The Medina of Fes is an amazing place. It's right out of the middle ages with winding streets, high buildings and arched Moorish doorways. Since its Ramadan, the Medina is fairly sleepy throughout the day, empty during the breaking of the fast (around 6:30) and then comes alive from around 8:30 until midnight. The Medina contains more than 200 mosques, medersas (schools), fountains and hammams (traditional baths.) The large number of Mosques in the Medina adds a particular flavor to Ramadan. One cannot ignore or mistake the setting of the sun each evening, as the call to prayer (which signals the ftour or fast-breaking) is blasted from every minaret of the Medina and often accompanied by fireworks, whistles bells and general noisemaking.

The Medina is the spiritual and historical heart of the city as well as a major center for commerce. Walking down the winding cobbled streets of the Medina is not a spectator sport; the flows of people going about their business are like a stream in which your every step and movement is taken with a heightened awareness of your surroundings. This experience is only heightened by the high walls of the buildings along the streets which can widen and and narrow at a moments notice. On top of this the streets are lined with stalls crammed full of everything ranging from traditional rugs, djellabas, teapots and souvenirs to Gucci knock-offs, Qurans and foods of every sort and description. Every turn brings new sights sounds and, above all, smells.

As you may imagine, life in the Medina is an experience unto itself. During Ramadan, the busiest hours of the day are from 8:30 to midnight, but since many Moroccans choose to stay up all night for the iftar the "dinner" which occurs before sunrise during Ramadan, you will often hear shout yells, singing and music until early in the morning. It is not uncommon for us to hear children playing, cats fighting or motorcycles roaring past as we are going to bed.
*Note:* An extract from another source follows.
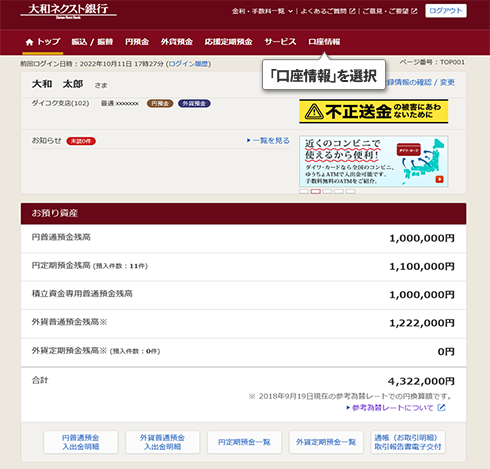Image resolution: width=490 pixels, height=469 pixels.
Task: Expand お知らせ via 一覧を見る arrow link
Action: tap(268, 141)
Although this may sound unpleasant, one need only wait a few minutes after which the noise blends into the background and simply becomes part of life in the Medina during Ramadan.

Saturday, September 5, 2009

Early Days

Well folks, I'm in Morocco.

After a long day of flying from BWI to Madrid and then Casablanca I have arrived. From there my fellow IES participants and I took a bus to our hotel in Rabat, located on the wide, well-populated and scenic Rue Mohammed V. After shopping around for cell phones and operating ATM's we were treated to a walking tour of Rabat as well as a visit to the local Marjane, Morocco's answer to Wal-Mart. Because of Ramadan, many of the local markets, restaurants and shops are closed so for the next month Marjane may be a constant stop. We had a picnic dinner on the river boardwalk of Rabat, conveniently as the rest of the city was breaking their fast, with fireworks ululations and the call to prayer. The past few days we have been visiting local sights in Rabat, such as the ornate and gigantic mausoleum of Kings Mohammed V and Hassan II, as well as being introduced to the local culture with an opulent couscous lunch at a host family's house in the Medina or old city. (A little awkward as none of them could eat.)
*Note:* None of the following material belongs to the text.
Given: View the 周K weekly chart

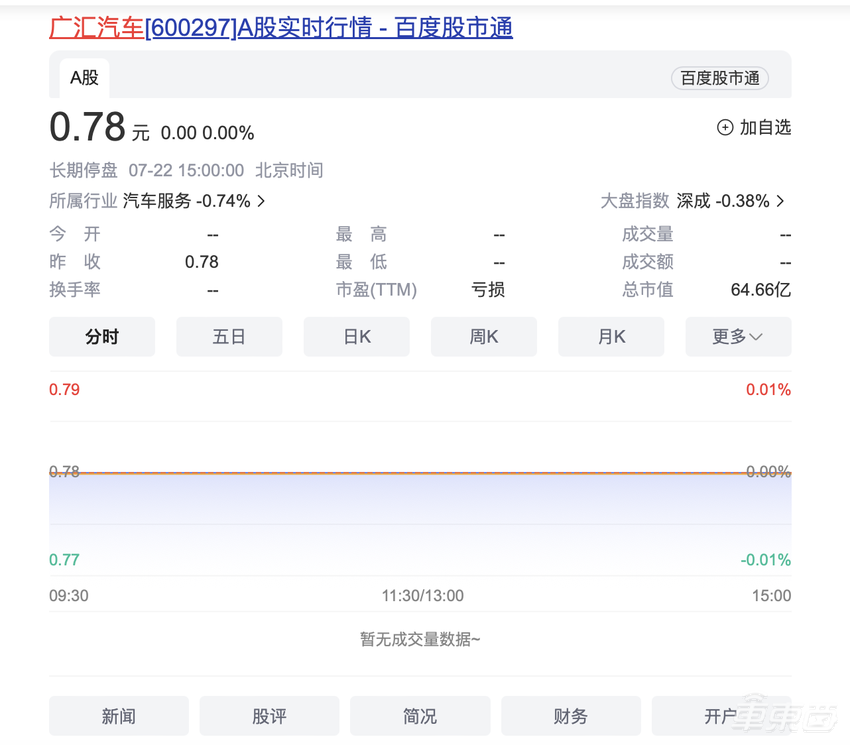Looking at the screenshot, I should [x=483, y=337].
We are now in Fes, resting up in a hotel before we join our host families tomorrow. Again, because of Ramadan, the daily schedule of the entire country has changed. In the cities, people go to work around 9 or 10 in the morning, and leave around 3. Shops close around 4 and people return home to nap before breaking the fast at sundown around 7. At around 8:30 all of the shops, cafes and restaurants reopen and entire families come out to sit, walk, eat, shop and socialize until around midnight. After a short sleep many people reawaken about 4 am and eat a large meal before sunrise, which holds them through the day. As such, must of the life of the city occurs between 8:30 and midnight, and is the best time to sit in a cafe and enjoy a sugary mint tea.

Unfortunately, I have misplaced the cord which connects my camera to my computer so I cannot share pictures right now. Look for those as well as more posts (once I find reliable internet) in the next few days.